To investigate the role of mcr-1 in gut colonization, we used the OMM12 model, in which gnotobiotic mice are colonized by a stable microbiota of 12 sequenced strains representing the major bacterial phyla in the murine gut without the presence of Proteobacteria like E. coli [23]. The mice were orally infected with a low bacterial inoculum (103 colony-forming units [CFU]) of E. coli CFT073 mcr-1+ or E. coli mcr-1-. Mice were killed at day 10 post-infection. Inoculated bacteria were quantitated in faeces—which reflects the levels of colonization of the intestine—and inflammation status was assessed in faeces and intestinal tissues. Successful colonization of the mouse gut by the oligo mouse microbiota was confirmed by 16S rRNA gene qPCR assay (Fig. 1A). Compositional analysis indicated successful encroachment of OMM12 taxa and only subtle differences in the abundance of bacteria between mice infected by E. coli mcr-1+ and E. coli mcr-1- (Fig. 1A and Supplementary Fig. 3). Unlike E. coli mcr-1- cells, E. coli mcr-1+ were detected in the cecal content (Fig. 1B). From feces, 16S rRNA gene qPCR assay and serial dilution cultures revealed a significant >1000-fold increase in E. coli mcr-1+ loads compared to E. coli mcr-1- loads (Fig. 1B). The secretion of CXCL1/KC (the murine analogue of human IL-8), IL-1β, and IL-6 cytokines was measured in colonic tissues to assess gut inflammatory status in response to colonization by E. coli mcr-1+ or by E. coli mcr-1- (Supplementary Fig. 4A–C). Despite a major difference in terms of gut colonization between E. coli mcr-1+ and E. coli mcr-1-, cytokine expression was not significantly different in mice colonized by E. coli mcr-1+ compared to mice colonized by E. coli mcr-1-. Furthermore, the concentration of lipocalin-2 in feces, which is a sensitive marker of intestinal inflammation [32], was lower in mice infected with E. coli mcr-1+ than in mice infected with E. coli mcr-1-, but it was not significantly different (Supplementary Fig. 4D). Overall, the results suggest that mcr-1 enhances gut colonization in the OMM12 model without affecting gut inflammatory status.

Fig. 1
figure 1

mcr-1 enhances gut colonization in the oligo-mouse-microbiota 12 (OMM12) model without drastically affecting gut microbiota composition. Gnotobiotic OMM12 mice were orally infected with E. coli mcr-1+ or with E. coli mcr-1-, and intestinal colonization was assessed at day 10 post-infection. A The relative abundances of OMM12 strains were determined by a strain-specific qPCR assay and are plotted as the relative abundances (expressed as the fraction of total 16S rRNA gene copy numbers).
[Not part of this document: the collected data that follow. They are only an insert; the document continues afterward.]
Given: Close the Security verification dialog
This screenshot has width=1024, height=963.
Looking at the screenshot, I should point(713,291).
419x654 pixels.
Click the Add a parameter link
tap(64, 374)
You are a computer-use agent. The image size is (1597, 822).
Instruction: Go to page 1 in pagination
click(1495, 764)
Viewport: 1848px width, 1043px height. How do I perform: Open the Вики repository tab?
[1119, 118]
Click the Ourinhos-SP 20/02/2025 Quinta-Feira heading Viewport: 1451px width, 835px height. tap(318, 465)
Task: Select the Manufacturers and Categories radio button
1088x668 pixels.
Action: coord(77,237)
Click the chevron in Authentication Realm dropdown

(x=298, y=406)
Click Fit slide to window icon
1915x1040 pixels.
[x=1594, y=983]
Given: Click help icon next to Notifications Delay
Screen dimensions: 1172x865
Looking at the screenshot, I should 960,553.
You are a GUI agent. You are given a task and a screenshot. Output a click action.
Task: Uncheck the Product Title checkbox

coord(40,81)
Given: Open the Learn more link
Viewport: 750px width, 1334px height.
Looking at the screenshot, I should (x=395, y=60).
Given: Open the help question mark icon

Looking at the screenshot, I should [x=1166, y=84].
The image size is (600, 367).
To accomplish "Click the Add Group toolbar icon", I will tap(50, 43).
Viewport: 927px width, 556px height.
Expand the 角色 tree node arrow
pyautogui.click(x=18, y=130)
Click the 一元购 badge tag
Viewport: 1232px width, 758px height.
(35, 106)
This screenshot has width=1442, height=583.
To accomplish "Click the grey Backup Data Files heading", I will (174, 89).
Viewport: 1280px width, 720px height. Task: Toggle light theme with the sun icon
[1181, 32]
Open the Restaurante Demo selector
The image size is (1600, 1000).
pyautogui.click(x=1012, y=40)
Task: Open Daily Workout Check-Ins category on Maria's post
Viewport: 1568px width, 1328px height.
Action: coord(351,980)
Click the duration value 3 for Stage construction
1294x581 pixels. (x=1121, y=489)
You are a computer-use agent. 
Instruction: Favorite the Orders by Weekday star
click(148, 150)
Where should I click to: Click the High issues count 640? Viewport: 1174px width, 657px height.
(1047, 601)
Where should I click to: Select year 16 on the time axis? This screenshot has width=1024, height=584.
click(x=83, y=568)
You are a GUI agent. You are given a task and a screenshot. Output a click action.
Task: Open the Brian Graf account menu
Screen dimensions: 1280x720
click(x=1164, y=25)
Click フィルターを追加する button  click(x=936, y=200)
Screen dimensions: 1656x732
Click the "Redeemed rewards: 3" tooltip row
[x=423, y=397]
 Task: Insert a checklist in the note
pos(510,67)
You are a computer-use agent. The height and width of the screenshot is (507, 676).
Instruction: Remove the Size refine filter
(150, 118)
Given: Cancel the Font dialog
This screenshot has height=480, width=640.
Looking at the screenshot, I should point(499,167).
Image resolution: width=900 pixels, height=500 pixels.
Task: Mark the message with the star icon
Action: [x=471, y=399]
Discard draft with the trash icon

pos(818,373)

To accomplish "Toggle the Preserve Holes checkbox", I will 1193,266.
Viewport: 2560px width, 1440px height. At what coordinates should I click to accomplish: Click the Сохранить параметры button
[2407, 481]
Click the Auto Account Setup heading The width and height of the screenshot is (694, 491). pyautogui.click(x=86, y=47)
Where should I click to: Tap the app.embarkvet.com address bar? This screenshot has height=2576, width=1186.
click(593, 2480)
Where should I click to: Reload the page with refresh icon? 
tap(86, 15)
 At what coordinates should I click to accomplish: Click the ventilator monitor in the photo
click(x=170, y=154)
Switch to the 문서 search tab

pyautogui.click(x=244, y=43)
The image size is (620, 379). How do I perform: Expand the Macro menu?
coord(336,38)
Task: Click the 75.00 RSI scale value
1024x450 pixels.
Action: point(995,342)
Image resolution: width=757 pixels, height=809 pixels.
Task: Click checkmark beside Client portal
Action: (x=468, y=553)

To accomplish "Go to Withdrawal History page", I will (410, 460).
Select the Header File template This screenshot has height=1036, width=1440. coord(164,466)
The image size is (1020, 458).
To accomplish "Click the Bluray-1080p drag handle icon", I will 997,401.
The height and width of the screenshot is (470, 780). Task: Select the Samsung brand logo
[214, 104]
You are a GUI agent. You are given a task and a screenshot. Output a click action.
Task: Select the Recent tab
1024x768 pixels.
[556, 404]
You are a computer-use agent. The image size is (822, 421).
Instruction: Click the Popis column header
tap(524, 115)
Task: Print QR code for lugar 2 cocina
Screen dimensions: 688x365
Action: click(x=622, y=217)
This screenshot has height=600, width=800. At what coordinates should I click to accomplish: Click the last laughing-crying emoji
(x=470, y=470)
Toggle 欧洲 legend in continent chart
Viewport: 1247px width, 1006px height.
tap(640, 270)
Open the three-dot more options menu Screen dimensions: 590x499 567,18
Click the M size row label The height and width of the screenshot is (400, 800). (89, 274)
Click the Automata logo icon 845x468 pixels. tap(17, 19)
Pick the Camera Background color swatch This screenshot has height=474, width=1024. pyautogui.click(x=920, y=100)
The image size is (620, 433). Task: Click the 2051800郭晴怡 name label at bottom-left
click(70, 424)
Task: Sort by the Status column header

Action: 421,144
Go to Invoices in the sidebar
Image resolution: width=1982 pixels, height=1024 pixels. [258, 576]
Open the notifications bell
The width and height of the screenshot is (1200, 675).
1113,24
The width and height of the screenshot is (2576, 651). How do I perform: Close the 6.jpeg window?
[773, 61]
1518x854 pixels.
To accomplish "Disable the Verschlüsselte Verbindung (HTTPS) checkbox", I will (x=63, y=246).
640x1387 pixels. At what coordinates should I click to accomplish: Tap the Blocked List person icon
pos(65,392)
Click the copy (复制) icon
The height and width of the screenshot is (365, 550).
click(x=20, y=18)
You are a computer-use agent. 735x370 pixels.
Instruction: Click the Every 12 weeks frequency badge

YL44, Akkermansia muciniphila; I48, Bacteroides caecimuris; YL27, Muribaculum intestinale; YL45, Turicimonas muris; YL2, Bifidobacterium longum; KB1, Enterococcus faecalis; KB18, Acutalibacter muris; YL32, Clostridium clostridioforme; YL31, Flavonifractor plautii; YL58, Blautia coccoides; I49, Lactobacillus reuteri; I46, Clostridium innocuum; and E. coli CFT073. Data are means ± SEMs. E. coli abundance was assessed in caecum content and faeces by the serial dilution culture method (expressed as CFUs per g of caecum content or faeces) and by E. coli-specific 16S rRNA gene qPCR (expressed as copy numbers per ng of fecal genomic DNA). Data are means ± SEMs

mcr-1 enhances gut colonization and preserves microbiota composition in conventional mice

To confirm the results obtained using the OMM12 model in a more physiological context, conventional mice were orally infected with 108 CFUs of E. coli mcr-1+ or E. coli mcr-1-. Feces were collected before inoculation as well as at day 1 and day 3 post-inoculation. Furthermore, colonic and ileal tissues were collected after animal sacrifice. As expected, E. coli CFT073 was not detected in mouse feces before inoculation (data not shown). After E. coli CFT073 inoculation, E. coli mcr-1+ recovered at higher rates than E. coli mcr-1-, and the differences in the intestinal colonization levels increased at day 3 post-inoculation (Fig. 2A). Hence, mcr-1 promotes the encroachment of E. coli CFT073 in the gut and enhances its persistence, as confirmed in a competition experiment, since E. coli mcr-1+ were found in a higher number than E. coli mcr-1- in mice feces after co-infection (Supplementary Fig. 5).

Fig. 2
figure 2

mcr-1 promotes colonization of the mouse intestinal tract, preserves microbiota composition, and reduces inflammation. Mice were challenged by oral gavage with E. coli mcr-1+ or with E. coli mcr-1-. A The numbers of E. coli mcr-1+ or E. coli mcr-1- were determined from the feces. Data are represented as means ± SEMs. B Intestinal microbiota composition was assessed from faecal 16S rRNA gene sequencing before E. coli mcr-1+ or E. coli mcr-1- inoculation (Ninf) and at 3 days post-infection. The difference in composition measured by Jensen-Shannon and generalized UniFrac metrics are presented as nonmetric multidimensional scaling (NMDS) ordinations. In addition, Adonis tests were performed to assess significant differences in intestinal microbiota structure, and PermDisp2 was used to assess significant differences in dispersion within sample groups. The p values were adjusted for multiple group comparisons by the Benjamini-Hochberg (BH) procedure. C Fecal lipocalin-2 levels were measured by ELISA. Data are represented as means ± SEMs. NS indicates ‘not significant’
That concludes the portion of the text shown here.